During the second quarter of 1997, the Company's overall average selling
price increased 3.2% to $162,400 from $157,300 in the same quarter a year
ago, reflecting an increase in the domestic average selling price partially
offset by a decrease in the French average selling price. The Company's
domestic average selling price rose 4.1% to $160,400 in the second quarter of
1997, as the California average selling price increased 10.2% to $207,500
from $188,300 and the average selling price in other U.S. operations
increased 2.7% to $117,800 from $114,700. These increases occurred as a
result of a change in product mix favoring a greater number of higher priced
urban in-fill locations and first time move up sales. In France, the average
selling price in the second quarter of 1997 decreased 12.1% to $188,300 from
$214,100 in the year-earlier quarter due to a change in the mix of
deliveries.
Revenues generated from commercial development activities in France totaled
$2.2 million for the three months ended May 31, 1997 compared to $7.7 million
generated in the same period a year ago, reflecting the reduced opportunities
in the French commercial market which remains mired in a long-term recession.
9
<PAGE> 10
Revenues from land sales totaled $4.5 million in the second quarter of 1997
compared to $12.4 million in the second quarter of 1996. Generally, land sale
revenues fluctuate based on the Company's decision to maintain or decrease
its land ownership position in certain markets, the strength and number of
competing developers entering markets at given points in time, the
availability of land in markets served by the Company's housing divisions,
and/or prevailing market conditions. The higher level of land sale revenues
in the second quarter of 1996 was impacted by the Company's aggressive asset
sale program implemented as part of its debt reduction strategy in 1996.

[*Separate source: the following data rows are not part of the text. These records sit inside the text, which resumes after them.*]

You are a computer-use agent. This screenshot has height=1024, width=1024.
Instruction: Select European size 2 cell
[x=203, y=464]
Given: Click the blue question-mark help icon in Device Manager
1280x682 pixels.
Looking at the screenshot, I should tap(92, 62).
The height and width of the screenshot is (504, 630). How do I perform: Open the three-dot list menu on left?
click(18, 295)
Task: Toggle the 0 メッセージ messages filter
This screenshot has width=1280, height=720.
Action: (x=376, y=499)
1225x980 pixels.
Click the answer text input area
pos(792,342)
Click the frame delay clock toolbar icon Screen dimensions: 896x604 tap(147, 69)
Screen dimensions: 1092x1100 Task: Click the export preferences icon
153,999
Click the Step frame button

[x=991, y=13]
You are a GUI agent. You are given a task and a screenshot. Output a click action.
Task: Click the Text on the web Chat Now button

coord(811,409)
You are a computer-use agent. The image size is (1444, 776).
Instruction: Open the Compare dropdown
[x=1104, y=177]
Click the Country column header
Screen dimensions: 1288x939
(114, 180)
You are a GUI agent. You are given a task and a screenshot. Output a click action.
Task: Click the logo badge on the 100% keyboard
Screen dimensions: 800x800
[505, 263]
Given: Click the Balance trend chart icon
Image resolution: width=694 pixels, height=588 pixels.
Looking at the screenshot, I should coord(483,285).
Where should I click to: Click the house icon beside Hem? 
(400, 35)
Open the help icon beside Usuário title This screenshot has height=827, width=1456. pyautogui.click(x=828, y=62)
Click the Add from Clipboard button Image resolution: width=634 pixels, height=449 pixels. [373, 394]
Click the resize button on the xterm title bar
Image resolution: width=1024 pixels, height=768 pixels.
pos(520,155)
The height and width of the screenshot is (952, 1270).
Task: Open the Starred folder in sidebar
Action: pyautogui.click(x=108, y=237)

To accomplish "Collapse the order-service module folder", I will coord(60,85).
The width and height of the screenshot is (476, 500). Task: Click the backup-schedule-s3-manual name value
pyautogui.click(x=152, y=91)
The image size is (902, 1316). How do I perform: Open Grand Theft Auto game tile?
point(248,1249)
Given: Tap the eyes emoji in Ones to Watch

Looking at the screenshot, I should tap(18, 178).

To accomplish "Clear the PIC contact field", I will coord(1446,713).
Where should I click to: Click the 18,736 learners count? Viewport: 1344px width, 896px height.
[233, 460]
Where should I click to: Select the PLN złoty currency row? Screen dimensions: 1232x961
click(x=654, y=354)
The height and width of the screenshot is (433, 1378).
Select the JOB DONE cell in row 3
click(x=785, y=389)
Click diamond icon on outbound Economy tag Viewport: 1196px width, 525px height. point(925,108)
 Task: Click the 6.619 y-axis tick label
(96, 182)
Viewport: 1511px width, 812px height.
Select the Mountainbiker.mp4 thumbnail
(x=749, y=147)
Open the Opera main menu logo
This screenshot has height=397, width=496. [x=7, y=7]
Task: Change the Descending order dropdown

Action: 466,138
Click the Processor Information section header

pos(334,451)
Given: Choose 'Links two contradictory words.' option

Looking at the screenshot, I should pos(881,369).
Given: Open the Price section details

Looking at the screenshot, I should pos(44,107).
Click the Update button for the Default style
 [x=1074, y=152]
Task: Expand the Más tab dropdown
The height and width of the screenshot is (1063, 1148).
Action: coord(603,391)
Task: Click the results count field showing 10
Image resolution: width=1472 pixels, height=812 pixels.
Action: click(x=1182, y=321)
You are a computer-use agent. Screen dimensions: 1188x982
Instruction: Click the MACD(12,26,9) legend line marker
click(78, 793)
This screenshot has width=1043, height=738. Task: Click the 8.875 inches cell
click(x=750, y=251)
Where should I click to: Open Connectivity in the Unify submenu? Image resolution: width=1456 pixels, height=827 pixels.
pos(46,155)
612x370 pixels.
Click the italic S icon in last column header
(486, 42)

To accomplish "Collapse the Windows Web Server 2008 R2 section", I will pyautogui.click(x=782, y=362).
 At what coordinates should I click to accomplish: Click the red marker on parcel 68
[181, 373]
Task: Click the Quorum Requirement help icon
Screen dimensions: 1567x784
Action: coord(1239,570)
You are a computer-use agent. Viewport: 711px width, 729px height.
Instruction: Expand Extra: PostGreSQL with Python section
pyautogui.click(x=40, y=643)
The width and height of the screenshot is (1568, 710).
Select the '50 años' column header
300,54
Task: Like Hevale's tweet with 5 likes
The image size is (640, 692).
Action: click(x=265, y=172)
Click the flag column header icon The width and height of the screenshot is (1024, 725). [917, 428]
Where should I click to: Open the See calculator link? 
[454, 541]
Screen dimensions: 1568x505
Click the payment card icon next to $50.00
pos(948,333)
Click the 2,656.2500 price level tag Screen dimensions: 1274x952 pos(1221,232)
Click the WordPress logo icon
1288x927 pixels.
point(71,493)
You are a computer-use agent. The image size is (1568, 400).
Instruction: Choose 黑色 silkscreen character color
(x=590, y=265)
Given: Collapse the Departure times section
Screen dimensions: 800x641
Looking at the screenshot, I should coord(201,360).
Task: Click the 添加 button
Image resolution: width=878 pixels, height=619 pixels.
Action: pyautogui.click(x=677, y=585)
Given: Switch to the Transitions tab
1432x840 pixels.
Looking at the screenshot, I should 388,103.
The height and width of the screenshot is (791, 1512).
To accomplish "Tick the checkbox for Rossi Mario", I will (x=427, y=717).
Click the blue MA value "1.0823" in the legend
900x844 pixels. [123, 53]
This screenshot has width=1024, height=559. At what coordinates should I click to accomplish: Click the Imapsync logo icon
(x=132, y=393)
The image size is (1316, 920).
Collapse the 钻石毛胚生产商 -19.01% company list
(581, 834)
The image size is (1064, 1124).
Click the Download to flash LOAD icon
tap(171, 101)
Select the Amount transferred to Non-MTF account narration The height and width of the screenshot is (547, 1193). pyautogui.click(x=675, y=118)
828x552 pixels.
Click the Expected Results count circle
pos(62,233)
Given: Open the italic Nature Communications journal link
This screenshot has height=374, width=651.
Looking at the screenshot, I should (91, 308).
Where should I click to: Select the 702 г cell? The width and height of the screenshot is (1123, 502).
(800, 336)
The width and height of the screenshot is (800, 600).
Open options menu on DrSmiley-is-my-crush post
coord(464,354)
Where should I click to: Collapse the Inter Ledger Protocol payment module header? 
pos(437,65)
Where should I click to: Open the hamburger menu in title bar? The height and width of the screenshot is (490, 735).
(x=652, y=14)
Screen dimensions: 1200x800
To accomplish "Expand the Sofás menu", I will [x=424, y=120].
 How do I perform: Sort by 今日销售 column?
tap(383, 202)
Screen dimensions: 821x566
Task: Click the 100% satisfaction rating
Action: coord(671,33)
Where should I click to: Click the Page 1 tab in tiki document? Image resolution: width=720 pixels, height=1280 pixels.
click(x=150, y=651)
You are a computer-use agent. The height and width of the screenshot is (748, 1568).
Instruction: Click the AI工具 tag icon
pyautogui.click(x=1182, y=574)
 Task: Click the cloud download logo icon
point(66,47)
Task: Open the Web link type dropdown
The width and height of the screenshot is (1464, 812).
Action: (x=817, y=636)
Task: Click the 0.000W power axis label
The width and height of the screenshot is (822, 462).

For the first six months of 1997, construction revenues totaled $746.7
million, decreasing $22.9 million from $769.6 million for the same period a
year ago, primarily as a result of lower housing and commercial revenues.
Housing revenues totaled $734.2 million on 4,573 units in the first half of
1997 compared to $743.4 million on 4,566 units for the same period a year
ago. Results for the first half of 1997 included a full six months of
operating results for the Company's San Antonio division, while results for
the first half of 1996 included only three months as the Company's
acquisition of its San Antonio operations occurred on March 1, 1996. In the
first quarter of 1997, the San Antonio division recorded construction
revenues of $57.6 million on 611 deliveries. Housing operations in the United
States produced revenues of $683.7 million on 4,322 units in the first six
months of 1997 and $688.3 million on 4,300 units in the comparable period of
1996. During the first half of 1997, California housing revenues decreased to
$411.0 million from $475.3 million in the first half of 1996, reflecting a
21.2% decline in unit deliveries during the period. Housing revenues from
other U.S. operations increased to $272.7 million in the first six months of
1997 from $213.0 million in the prior years period primarily as a result of
the additional three months of San Antonio operations included in the 1997
period. Deliveries in California decreased to 2,009 units for the first six
months of 1997 from 2,548 for the first six months of 1996, while deliveries
from other United States operations increased to 2,313 from 1,752 units
during the same period. French housing revenues totaled $45.9 million on 234
units in the first half of 1997 and $53.7 million on 256 units in the
corresponding period of 1996.
The Company-wide average new home price decreased slightly to $160,600 in the
first six months of 1997 from $162,700 in the year-earlier period. The
domestic average selling price for the first half of 1997 decreased by 1.2%
from the comparable prior year period, reflecting a decline of 3.0% in the
average selling price in other U.S. operations to $117,900, partially offset
by an increase of 9.7% in the California average selling price to $204,600.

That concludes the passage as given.